Il convoque dans sa construction des temporalités très différentes, celle de l’apparition et de la permanence. Il nous montre combien l’image est une révélation, celle d’une intériorité en rapport avec la vie que l’artiste extériorise. Et comme dans la vie, les images peuvent naître d’accidents que l’artiste isole pour tracer de nouvelles destinées. Argentique, numérique, rayon X des photogrammes, chromophotographie, elles sont un scan de l’instant présent, de la poésie de cet infra-ordinaire. Une image non reproductible, rare et qui sait en conserver sa présence.

 

Tes compositions semblent marquer une volonté d’échapper à la photographie traditionnelle…

Lorsque j’ai commencé la photographie, je n’utilisais pas d’appareil photo. J’étais en troisième année aux Beaux-Arts et la photographie venait s’associer à du dessin, à de la peinture, à des travaux sur InDesign, pour composer une image déjà hybridée. Les photographies restent aujourd’hui une des composantes des images que je conçois même si souvent leur présence est discrète. Loin d’échapper à la photographie, je prends beaucoup de photos au quotidien de manière très rudimentaire avec un téléphone ou un petit appareil, de paysages, de natures mortes, de portraits. Un travail de photographie très instinctif pour capter le quotidien. J’utilise certaines de ces photographies dans mes séries. Elles en structurent la composition en formant son squelette comme le ferait une esquisse pour un peintre, et me permettent de tisser une narration tout en laissant possible des interprétations très libres.

Une liberté dans l’interprétation dont tu joues aussi avec ton travail sur les photogrammes…

J’ai commencé à faire des photogrammes très simples. Au milieu des objets que je disposais sur le papier, j’ajoutais des photographies afin de mêler empreinte et représentation. C’était déjà une manière d’utiliser mes photos comme des objets sachant que je n’aurais pu les exploiter, en raison de leur qualité, comme des photographies d’art. J’avais ce plaisir, quand j’ai commencé cette série, de manipuler le médium, de tordre l’image. Un plaisir de l’expérimentation présent dans toutes mes séries, et que l’on pourrait croire presque sans objet, dans des séries comme Galaxy ou Chirales.
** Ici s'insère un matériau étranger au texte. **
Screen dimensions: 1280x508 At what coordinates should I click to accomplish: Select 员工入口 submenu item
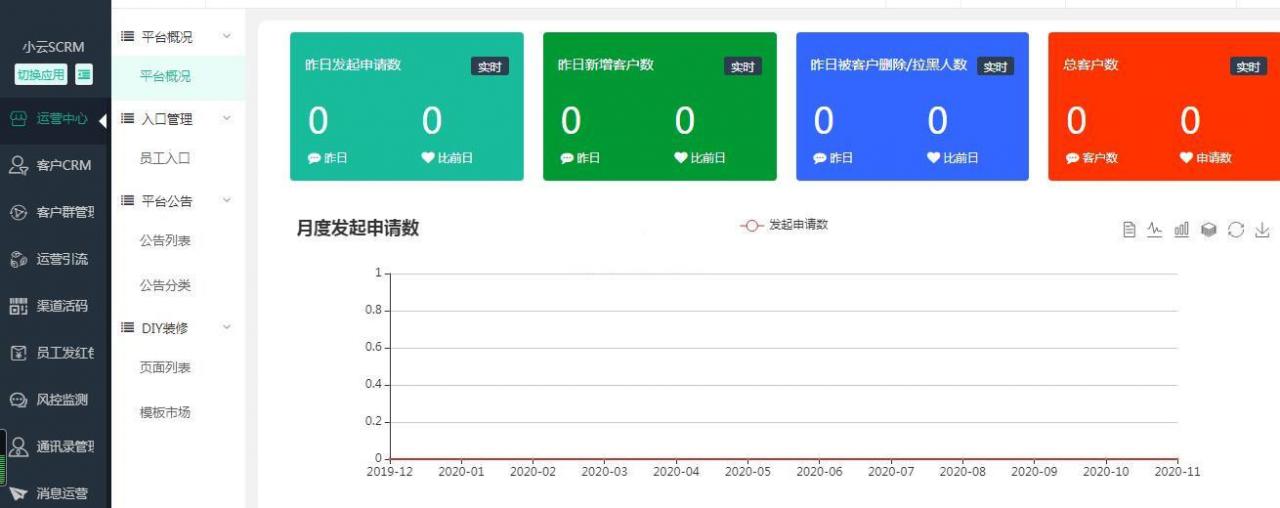tap(165, 158)
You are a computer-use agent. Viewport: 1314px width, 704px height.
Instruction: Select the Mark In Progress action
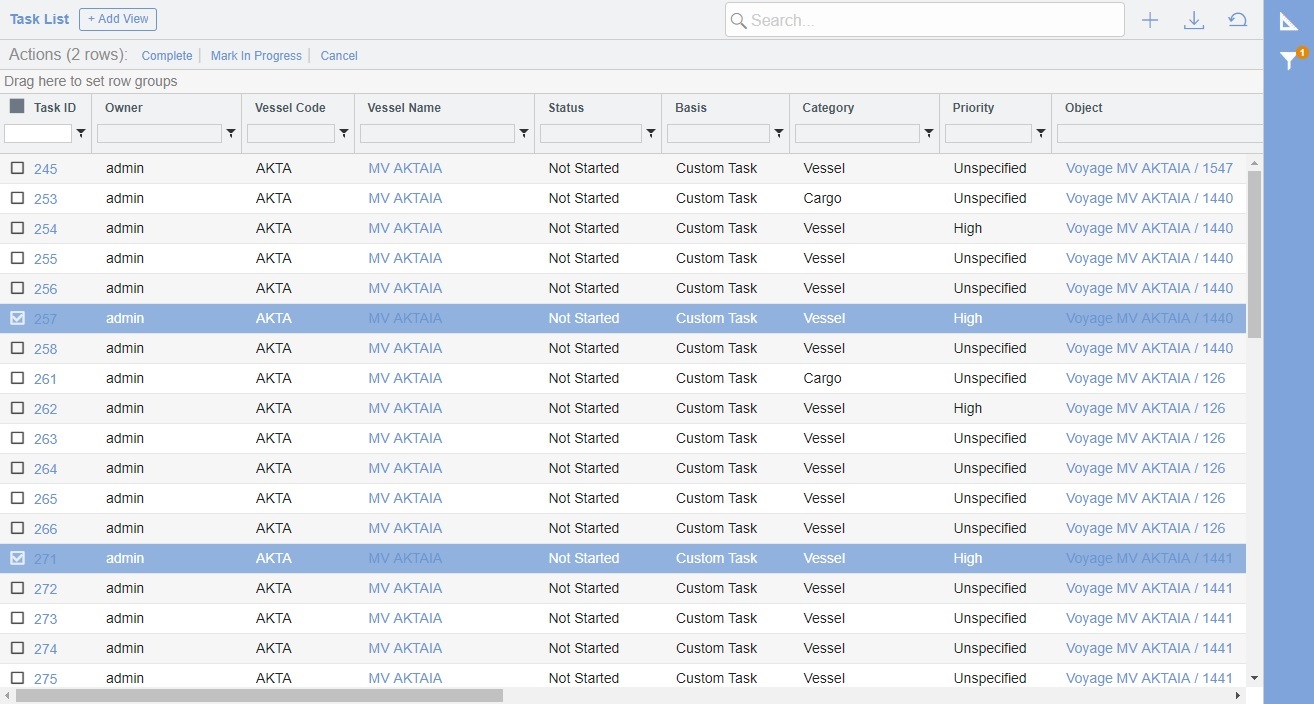(x=256, y=55)
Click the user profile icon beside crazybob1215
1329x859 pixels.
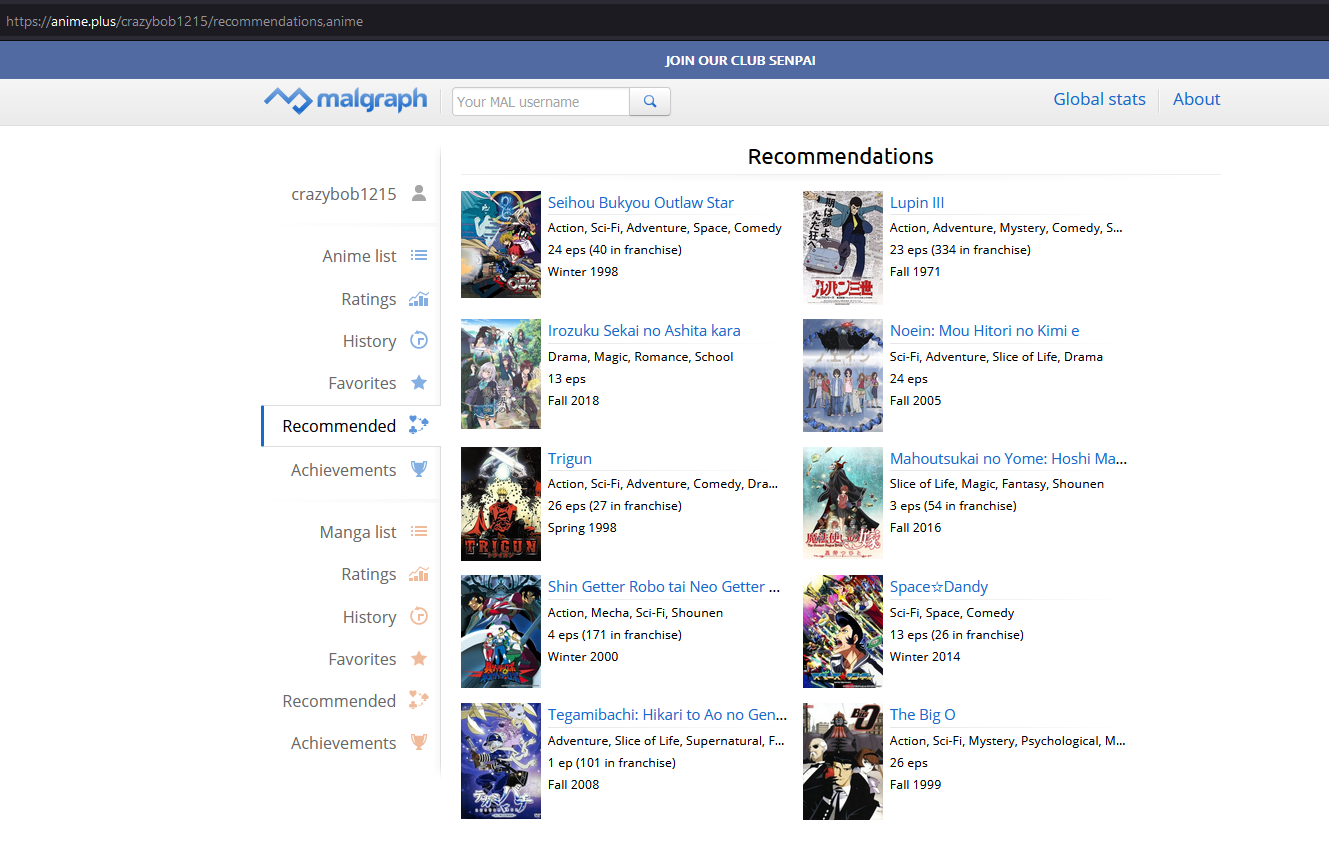(419, 193)
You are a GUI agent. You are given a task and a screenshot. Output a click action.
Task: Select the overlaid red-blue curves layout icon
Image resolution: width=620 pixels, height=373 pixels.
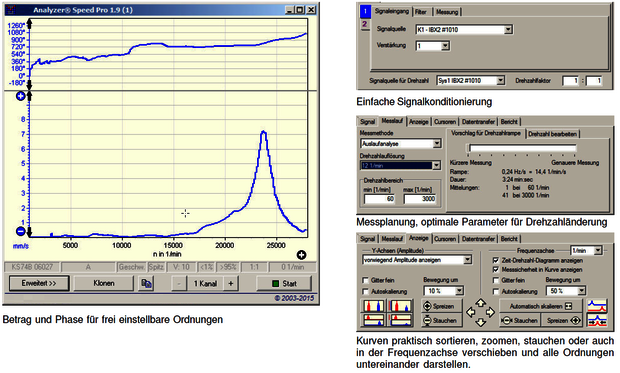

Tu parviens à donner le sentiment de pénétrer l’image, à la fois par les motifs et par la technique, à créer une sorte de passage de la réalité sur le papier photosensible… 

J’entremêle de manière plus ou moins complexe les techniques de l’argentique et du numérique qui se confondent sur un seul et même support. Dans la plus grande partie de mon travail je vois ce que je suis en train de faire, tandis qu’à d’autres moments je suis complètement dans le noir. Et c’est justement dans le noir que les artifices conçus en amont sont soumis à la réalité d’un événement que je ne peux reproduire et qui rend l’image unique. Cette friction entre numérique et argentique, contrôle et hasard, est sans doute ce qui donne cet aspect onirique à certaines de mes séries. Et ce, malgré le caractère autobiographique de celles-ci (comme Photographies et 17ème par exemple) ; on est à la fois dans un environnement connu, et dans un ailleurs… Mais ces passages de l’un à l’autre, je les laisse accessibles. Par exemple les scotchs d’attaches, qu’il me suffirait de faire disparaître par un très léger recadrage, sont visibles dans la plupart de mes images. J’ai le sentiment qu’au lieu de faire tomber la magie, laisser ces détails apparents la renforce.

Il est important que subsistent ces traces du travail sur le papier, même si elles sont infimes, au risque de perdre la physicalité de l’image. De toute façon, les cartes sont déjà brouillées. Je travaille également sans marges, sur la totalité du papier pour qu’il n’y ait pas d’arrêt et que l’image déborde. Cela rajoute une tension. Je ne veux pas que les formes flottent dans un cadre mais qu’elles aient un ancrage dans le réel. C’est visible avec la silhouette à l’échelle 1:1 de la série 17ème dont on ne voit pas les pieds parce que la prise de vue s’effectue debout contre le papier. Ainsi, l’image finale cristallise d’une zone à l’autre des techniques très différentes, argentiques ou numériques.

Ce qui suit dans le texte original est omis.